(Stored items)
- - - -

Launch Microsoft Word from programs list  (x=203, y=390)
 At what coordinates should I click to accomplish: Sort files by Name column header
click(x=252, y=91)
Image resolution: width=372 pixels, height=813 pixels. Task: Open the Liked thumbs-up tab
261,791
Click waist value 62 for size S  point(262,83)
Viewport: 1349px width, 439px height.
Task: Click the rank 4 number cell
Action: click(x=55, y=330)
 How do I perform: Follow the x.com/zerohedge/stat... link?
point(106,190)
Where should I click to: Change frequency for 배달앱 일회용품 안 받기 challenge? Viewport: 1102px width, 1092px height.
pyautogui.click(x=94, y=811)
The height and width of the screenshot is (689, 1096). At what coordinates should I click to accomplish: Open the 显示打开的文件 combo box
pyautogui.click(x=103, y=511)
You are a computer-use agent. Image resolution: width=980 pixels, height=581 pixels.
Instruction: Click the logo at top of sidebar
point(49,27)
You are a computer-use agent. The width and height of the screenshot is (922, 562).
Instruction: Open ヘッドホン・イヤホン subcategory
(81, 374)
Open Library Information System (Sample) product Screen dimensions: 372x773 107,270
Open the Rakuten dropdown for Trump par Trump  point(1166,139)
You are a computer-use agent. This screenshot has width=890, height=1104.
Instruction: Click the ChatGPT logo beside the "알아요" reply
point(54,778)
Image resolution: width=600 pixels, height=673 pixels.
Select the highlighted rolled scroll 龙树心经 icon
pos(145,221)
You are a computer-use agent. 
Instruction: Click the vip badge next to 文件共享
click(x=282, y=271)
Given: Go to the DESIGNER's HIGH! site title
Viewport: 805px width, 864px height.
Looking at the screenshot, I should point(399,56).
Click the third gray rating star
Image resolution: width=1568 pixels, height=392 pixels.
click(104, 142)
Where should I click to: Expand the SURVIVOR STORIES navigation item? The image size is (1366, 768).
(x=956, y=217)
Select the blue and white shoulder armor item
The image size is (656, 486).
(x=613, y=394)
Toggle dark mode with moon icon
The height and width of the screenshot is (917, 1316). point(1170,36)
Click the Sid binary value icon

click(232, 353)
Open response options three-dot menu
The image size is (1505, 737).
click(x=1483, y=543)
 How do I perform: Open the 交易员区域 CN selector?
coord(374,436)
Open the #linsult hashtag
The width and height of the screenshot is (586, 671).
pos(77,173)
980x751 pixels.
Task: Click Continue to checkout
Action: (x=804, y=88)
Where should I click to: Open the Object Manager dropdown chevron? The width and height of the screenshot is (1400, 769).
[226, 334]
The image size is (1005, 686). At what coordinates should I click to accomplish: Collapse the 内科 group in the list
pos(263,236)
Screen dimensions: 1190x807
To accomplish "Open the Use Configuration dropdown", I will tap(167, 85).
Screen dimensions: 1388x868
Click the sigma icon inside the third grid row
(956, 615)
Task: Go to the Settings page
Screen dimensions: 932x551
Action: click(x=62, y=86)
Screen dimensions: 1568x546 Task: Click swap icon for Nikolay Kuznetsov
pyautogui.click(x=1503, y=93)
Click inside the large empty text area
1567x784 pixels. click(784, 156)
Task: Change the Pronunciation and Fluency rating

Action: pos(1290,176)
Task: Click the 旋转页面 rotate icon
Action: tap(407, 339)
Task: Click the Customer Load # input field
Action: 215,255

- - - -

- [EXERCISE DETAILS] Taking the lines above one at a time, give the number of them that contain the string "agent". Add nothing else.

- [ANSWER BOX] 4